• **Source document**
━━━━
Page MenuHomePhabricator

Truncate timestamps in comment IDs / names
Closed, ResolvedPublic

Description

Our timestamp format currently ends with seconds, milliseconds and a timezone marker, which means a fixed string of ":00.000Z" as signatures never have seconds (or milliseconds) and we always store in UTC. This adds an extra 8 or 16 bytes to every comment ID, which makes URLs unnecessarily long and adds to DB storage.

If we were to change the ID/name format again, places where the old format could be stored include

  • In HTML caches for X days
  • In discussiontools_subscription table (sub_item) - could be updated via a script, or we could just add code to support both formats
  • In echo_event (type dt-subscribed-new-comment), event_extra stores comment name and ID which is used to render notification links
  • In echo email notifications, the old style links will exist forever
  • Some users have already started using our #coment-id format for "permalinking" via a gadget (although this has no promises of being an actual permalink yet, e.g. it doesn't survive archiving)

Related Objects

Event Timeline

I had a better idea about how to change it: we should just pick a date soon in the future, and use the new format only for comments posted after that date, but keep using the old for comments posted before. This way we don't need to migrate existing data, and we don't need to support two formats forever – there is just one format, it just looks different depending on the date, but each ID / name only exists in one format.

Change 806942 had a related patch set uploaded (by Bartosz Dziewoński; author: Bartosz Dziewoński):

[mediawiki/extensions/DiscussionTools@master] Truncate timestamps in comment IDs / names

https://gerrit.wikimedia.org/r/806942

Change 806942 merged by jenkins-bot:

[mediawiki/extensions/DiscussionTools@master] Truncate timestamps in comment IDs / names

https://gerrit.wikimedia.org/r/806942

matmarex added a project: Editing QA.
━━━━
• **Saved entries**
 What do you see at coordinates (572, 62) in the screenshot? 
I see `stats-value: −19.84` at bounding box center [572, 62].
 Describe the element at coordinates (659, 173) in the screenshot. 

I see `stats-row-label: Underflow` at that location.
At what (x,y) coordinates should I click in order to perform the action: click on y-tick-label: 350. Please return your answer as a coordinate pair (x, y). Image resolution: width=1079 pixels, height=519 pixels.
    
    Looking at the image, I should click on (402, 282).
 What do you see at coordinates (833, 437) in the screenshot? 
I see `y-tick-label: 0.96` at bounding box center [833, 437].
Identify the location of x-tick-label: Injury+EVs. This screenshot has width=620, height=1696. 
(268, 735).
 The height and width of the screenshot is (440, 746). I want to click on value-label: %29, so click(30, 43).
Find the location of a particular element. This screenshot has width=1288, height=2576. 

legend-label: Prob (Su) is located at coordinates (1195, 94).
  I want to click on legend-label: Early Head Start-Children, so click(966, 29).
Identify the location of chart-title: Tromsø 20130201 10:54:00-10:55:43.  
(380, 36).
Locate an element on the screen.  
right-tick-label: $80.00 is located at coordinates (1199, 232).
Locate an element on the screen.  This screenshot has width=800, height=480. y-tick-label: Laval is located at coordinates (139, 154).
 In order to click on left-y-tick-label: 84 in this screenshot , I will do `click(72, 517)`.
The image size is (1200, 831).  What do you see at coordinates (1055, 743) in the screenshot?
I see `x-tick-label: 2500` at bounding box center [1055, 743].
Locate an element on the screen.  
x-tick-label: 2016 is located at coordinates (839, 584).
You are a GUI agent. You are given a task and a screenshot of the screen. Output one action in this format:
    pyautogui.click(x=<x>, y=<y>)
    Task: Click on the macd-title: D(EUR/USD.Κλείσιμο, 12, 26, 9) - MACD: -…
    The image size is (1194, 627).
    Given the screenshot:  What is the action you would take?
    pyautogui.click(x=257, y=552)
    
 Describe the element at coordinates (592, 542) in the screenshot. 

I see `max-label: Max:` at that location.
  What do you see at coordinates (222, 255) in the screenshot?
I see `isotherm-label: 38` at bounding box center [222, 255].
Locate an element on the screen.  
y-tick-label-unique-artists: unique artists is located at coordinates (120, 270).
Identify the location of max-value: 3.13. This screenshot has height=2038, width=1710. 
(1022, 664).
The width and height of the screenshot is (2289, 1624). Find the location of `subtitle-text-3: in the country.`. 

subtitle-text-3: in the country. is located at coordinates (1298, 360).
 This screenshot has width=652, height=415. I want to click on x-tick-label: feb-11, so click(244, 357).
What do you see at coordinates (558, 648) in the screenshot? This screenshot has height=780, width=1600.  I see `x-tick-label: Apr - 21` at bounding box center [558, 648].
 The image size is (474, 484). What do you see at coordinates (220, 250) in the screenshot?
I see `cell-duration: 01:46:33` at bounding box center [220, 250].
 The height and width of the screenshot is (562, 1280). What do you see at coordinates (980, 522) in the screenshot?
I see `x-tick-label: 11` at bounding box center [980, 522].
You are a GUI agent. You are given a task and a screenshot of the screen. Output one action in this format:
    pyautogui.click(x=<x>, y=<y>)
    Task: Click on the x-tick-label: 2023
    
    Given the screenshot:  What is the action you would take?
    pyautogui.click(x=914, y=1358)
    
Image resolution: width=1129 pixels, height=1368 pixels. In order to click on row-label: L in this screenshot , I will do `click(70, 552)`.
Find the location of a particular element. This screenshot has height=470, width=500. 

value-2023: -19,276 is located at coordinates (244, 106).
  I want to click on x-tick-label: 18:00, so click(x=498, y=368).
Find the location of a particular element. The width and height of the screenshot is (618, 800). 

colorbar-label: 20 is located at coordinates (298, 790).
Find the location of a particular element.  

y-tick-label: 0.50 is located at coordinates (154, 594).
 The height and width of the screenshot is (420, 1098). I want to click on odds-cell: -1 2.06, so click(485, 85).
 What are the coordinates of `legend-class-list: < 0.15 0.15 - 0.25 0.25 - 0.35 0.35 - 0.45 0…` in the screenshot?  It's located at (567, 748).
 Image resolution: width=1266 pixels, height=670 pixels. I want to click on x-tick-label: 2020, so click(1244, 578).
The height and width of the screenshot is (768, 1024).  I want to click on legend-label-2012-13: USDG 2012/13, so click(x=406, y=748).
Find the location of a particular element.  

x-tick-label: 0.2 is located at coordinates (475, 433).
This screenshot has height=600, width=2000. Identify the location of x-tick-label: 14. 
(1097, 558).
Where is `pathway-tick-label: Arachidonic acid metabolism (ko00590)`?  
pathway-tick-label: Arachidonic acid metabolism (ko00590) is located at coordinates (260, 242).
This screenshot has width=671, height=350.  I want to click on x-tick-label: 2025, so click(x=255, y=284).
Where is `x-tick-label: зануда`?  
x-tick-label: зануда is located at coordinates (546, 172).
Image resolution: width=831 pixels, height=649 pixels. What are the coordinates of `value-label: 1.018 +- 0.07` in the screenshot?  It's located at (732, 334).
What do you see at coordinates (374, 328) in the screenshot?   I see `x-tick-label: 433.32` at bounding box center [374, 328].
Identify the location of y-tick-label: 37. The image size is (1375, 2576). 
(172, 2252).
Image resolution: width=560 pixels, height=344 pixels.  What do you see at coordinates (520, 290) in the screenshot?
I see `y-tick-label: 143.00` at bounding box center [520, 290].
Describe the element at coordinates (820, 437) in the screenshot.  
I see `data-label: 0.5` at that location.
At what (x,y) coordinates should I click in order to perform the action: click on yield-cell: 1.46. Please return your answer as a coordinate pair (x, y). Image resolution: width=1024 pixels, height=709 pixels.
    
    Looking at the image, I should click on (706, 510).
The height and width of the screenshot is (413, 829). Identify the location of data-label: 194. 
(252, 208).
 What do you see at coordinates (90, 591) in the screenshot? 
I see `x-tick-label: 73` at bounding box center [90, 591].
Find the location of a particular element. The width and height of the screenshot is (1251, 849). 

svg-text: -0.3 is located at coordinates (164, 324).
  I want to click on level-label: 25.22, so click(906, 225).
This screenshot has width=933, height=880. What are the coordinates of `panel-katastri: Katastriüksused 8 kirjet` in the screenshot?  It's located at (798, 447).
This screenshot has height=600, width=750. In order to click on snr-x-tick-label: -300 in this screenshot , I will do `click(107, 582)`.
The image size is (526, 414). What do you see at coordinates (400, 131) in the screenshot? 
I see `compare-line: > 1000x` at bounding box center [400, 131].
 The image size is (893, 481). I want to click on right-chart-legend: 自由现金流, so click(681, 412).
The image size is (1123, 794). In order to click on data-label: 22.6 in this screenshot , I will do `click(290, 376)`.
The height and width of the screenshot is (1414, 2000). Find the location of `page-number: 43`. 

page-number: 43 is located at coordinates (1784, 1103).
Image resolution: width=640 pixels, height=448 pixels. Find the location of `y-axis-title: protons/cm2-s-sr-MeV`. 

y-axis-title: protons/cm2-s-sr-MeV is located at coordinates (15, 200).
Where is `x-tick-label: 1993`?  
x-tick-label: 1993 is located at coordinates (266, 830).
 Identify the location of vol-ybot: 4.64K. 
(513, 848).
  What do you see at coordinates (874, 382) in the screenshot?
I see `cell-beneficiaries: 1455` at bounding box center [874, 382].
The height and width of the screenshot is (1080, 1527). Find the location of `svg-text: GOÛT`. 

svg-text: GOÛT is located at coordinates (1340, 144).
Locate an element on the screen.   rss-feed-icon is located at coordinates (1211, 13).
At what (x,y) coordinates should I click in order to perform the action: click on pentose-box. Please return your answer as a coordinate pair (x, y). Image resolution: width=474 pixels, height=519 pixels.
━━━━
• **Exercise requirements**
[a] Print the stretch of the timestamp truncation page from "If we were to" through "doesn't survive archiving)", copied word for word.
[b] Pick up the timestamp truncation page where it stops and keep writing it.

• **Answers for the tasks**
[a]
If we were to change the ID/name format again, places where the old format could be stored include

  • In HTML caches for X days
  • In discussiontools_subscription table (sub_item) - could be updated via a script, or we could just add code to support both formats
  • In echo_event (type dt-subscribed-new-comment), event_extra stores comment name and ID which is used to render notification links
  • In echo email notifications, the old style links will exist forever
  • Some users have already started using our #coment-id format for "permalinking" via a gadget (although this has no promises of being an actual permalink yet, e.g. it doesn't survive archiving)

[b]
I've picked 2022-07-12 for the switchover date (to ensure that the formats won't change back-and-forth in case the train reverted), the new behavior can be tested on new comments after that date (or if you make up a timestamp).

Example ID: https://en.wikipedia.beta.wmflabs.org/wiki/Talk:Main_Page#c-ESanders_(WMF)-20220825092500-DLynch-2022-05-13T17:14:00.000Z

Note the first timestamp is after 12 July so uses the shorter format, but the parent comment has the longer format.

@matmarex in the task I suggested stripping seconds as they are always 00, but you have kept them in. Should we remove them?

I wish to keep them so that we can use standard MediaWiki methods for parsing these timestamps (as this is the same format that is used in URLs like https://en.wikipedia.org/w/index.php?title=Special:Contributions&offset=20220503215552&target=Matma+Rex).

EAkinloose subscribed.

Example ID: https://en.wikipedia.beta.wmflabs.org/wiki/Talk:Main_Page#c-ESanders_(WMF)-20220825092500-DLynch-2022-05-13T17:14:00.000Z

Note the first timestamp is after 12 July so uses the shorter format, but the parent comment has the longer format.

The long format:

Screenshot 2022-07-14 at 12.01.55.png (492×1 px, 171 KB)

The short format:

Screenshot 2022-07-14 at 12.01.23.png (436×1 px, 151 KB)